(Stored data)
----
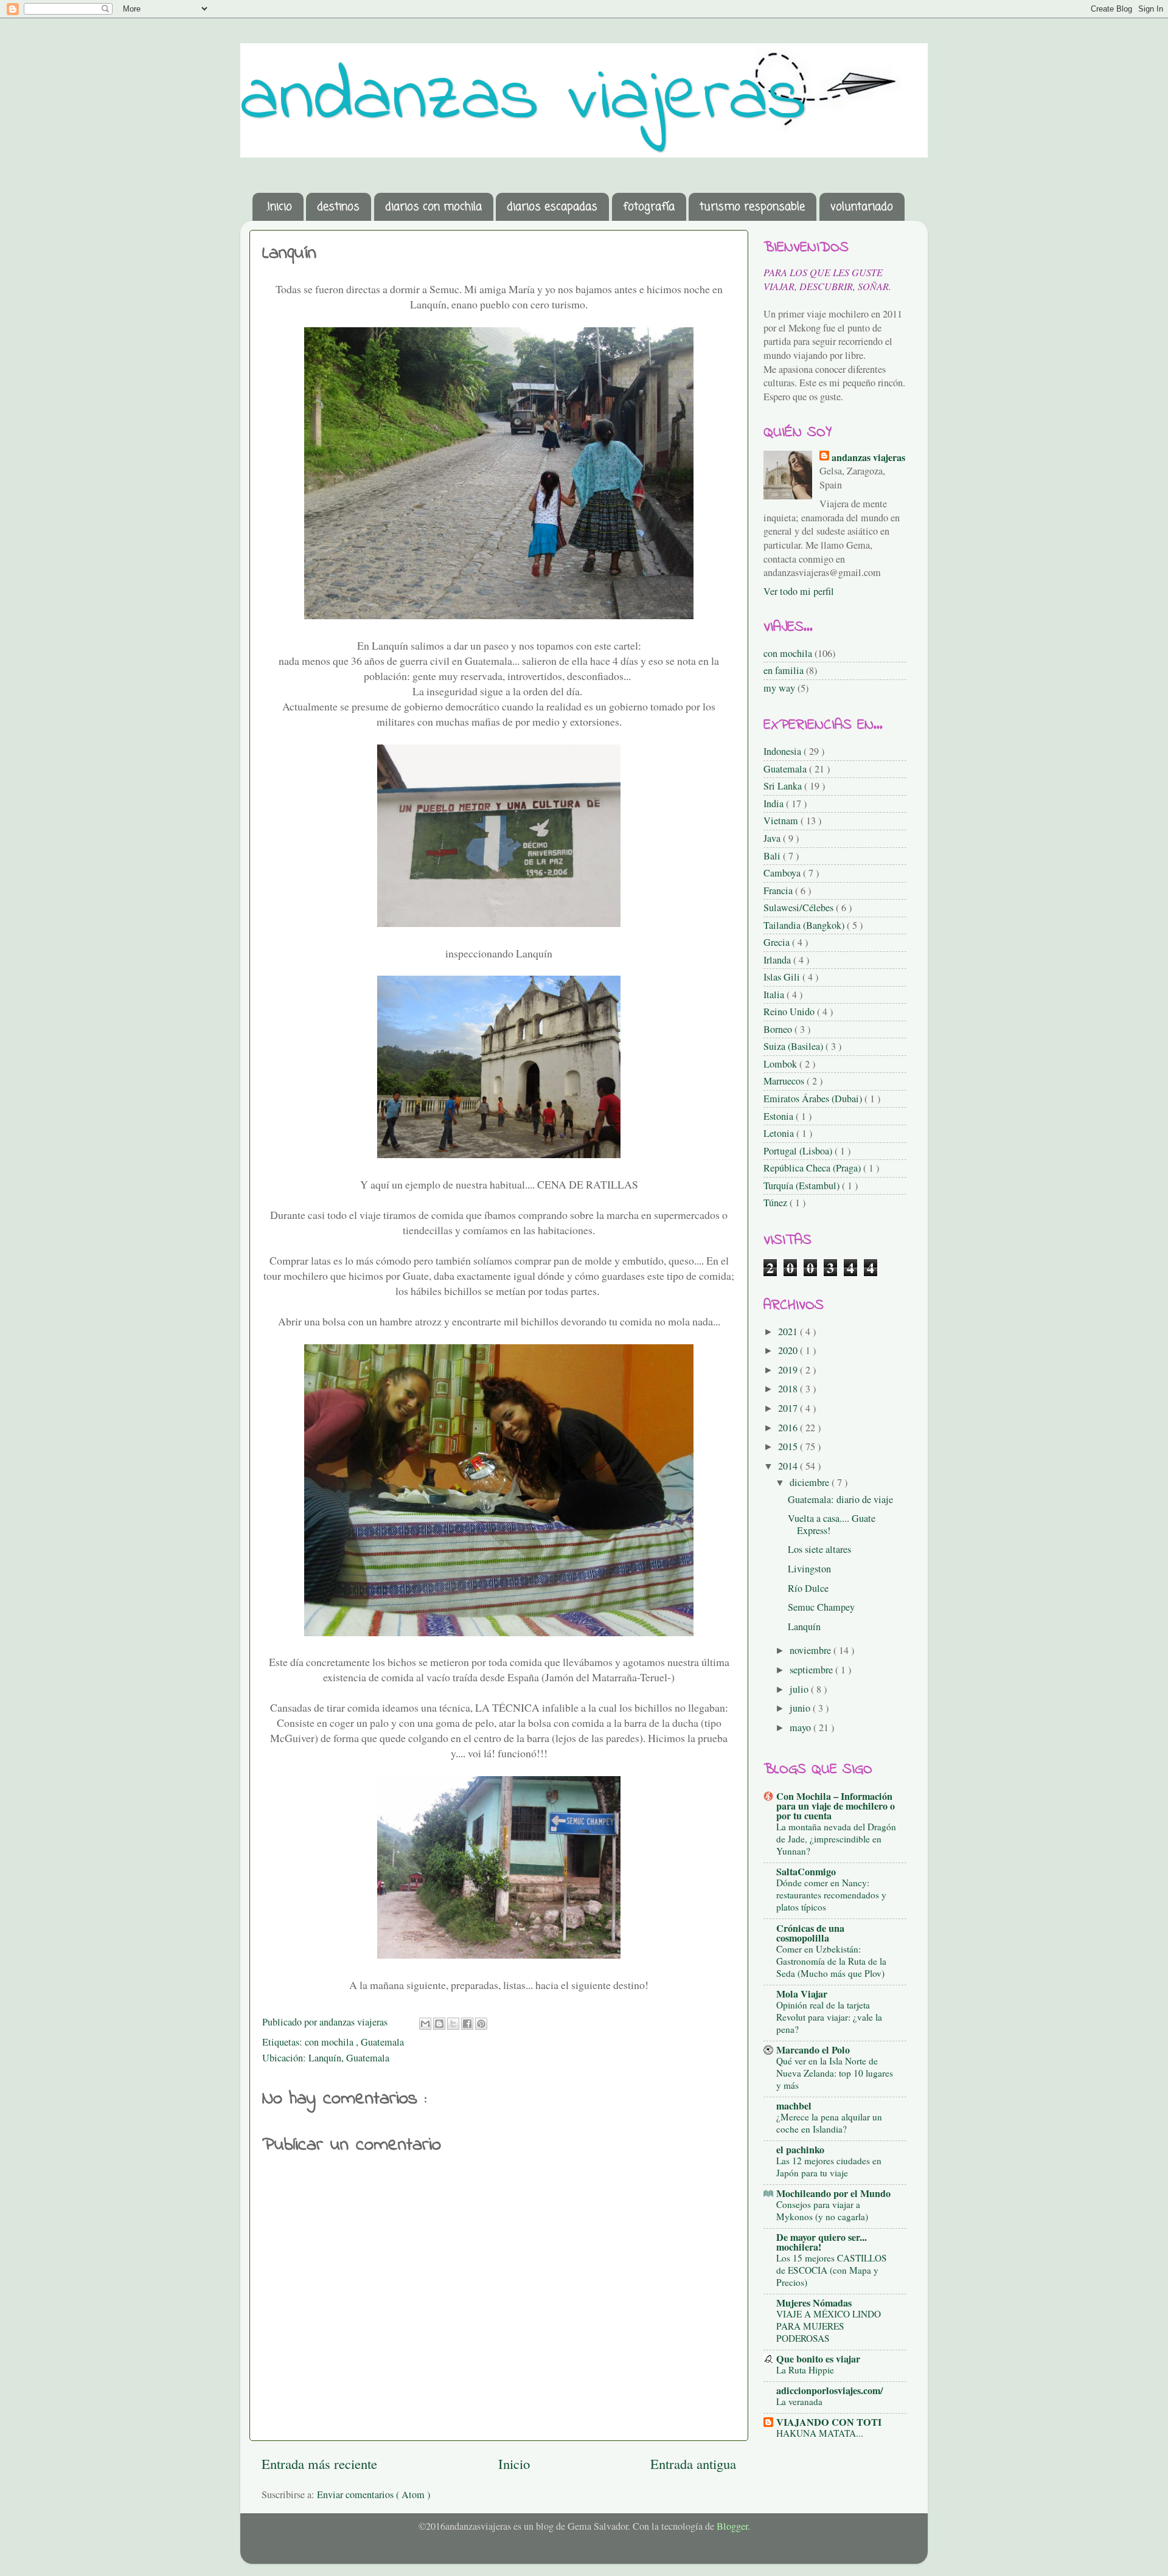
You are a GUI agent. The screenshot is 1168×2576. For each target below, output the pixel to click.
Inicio (514, 2463)
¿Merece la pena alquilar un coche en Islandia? (829, 2123)
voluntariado (861, 206)
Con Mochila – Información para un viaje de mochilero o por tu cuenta (835, 1806)
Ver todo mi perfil (798, 591)
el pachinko (800, 2149)
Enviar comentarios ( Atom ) (373, 2494)
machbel (794, 2106)
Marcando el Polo (813, 2050)
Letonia (779, 1133)
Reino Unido (790, 1011)
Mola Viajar (801, 1994)
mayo (801, 1727)
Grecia (777, 942)
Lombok (781, 1064)
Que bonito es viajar (818, 2359)
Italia (775, 994)
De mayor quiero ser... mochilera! (821, 2242)
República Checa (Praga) (813, 1168)
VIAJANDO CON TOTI (828, 2422)
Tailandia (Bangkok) (805, 925)
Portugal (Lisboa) (799, 1151)
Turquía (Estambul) (802, 1185)
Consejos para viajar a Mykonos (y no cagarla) (822, 2210)
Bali (773, 856)
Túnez (776, 1202)
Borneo (778, 1029)
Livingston (809, 1568)
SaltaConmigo (806, 1871)
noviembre (811, 1650)
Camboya (783, 873)
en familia (783, 670)
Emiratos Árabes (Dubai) (813, 1098)
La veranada (799, 2401)
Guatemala (382, 2042)
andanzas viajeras (523, 99)
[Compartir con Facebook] (467, 2024)
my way (779, 688)
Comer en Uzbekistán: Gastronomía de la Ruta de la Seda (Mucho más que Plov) (831, 1961)
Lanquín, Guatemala (348, 2057)
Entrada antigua (693, 2463)
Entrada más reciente (319, 2463)
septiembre (812, 1669)
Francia (779, 890)
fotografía (649, 206)
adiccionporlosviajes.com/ (829, 2390)
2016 (789, 1427)
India (774, 803)
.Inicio (279, 206)
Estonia (779, 1116)
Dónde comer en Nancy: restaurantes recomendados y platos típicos (831, 1894)
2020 (789, 1350)
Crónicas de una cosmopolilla (810, 1933)
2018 (789, 1388)
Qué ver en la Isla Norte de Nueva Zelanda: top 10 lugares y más (834, 2073)
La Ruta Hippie (805, 2370)
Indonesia (783, 751)
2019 (789, 1370)
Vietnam (782, 820)
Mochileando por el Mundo (833, 2193)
----
TO DO → Go through the data above and find the lines with the word "para". Copy each of those lines.

WRITTEN ANSWER →
Con Mochila – Información para un viaje de mochilero o por tu cuenta (835, 1806)
Consejos para viajar a Mykonos (y no cagarla) (822, 2210)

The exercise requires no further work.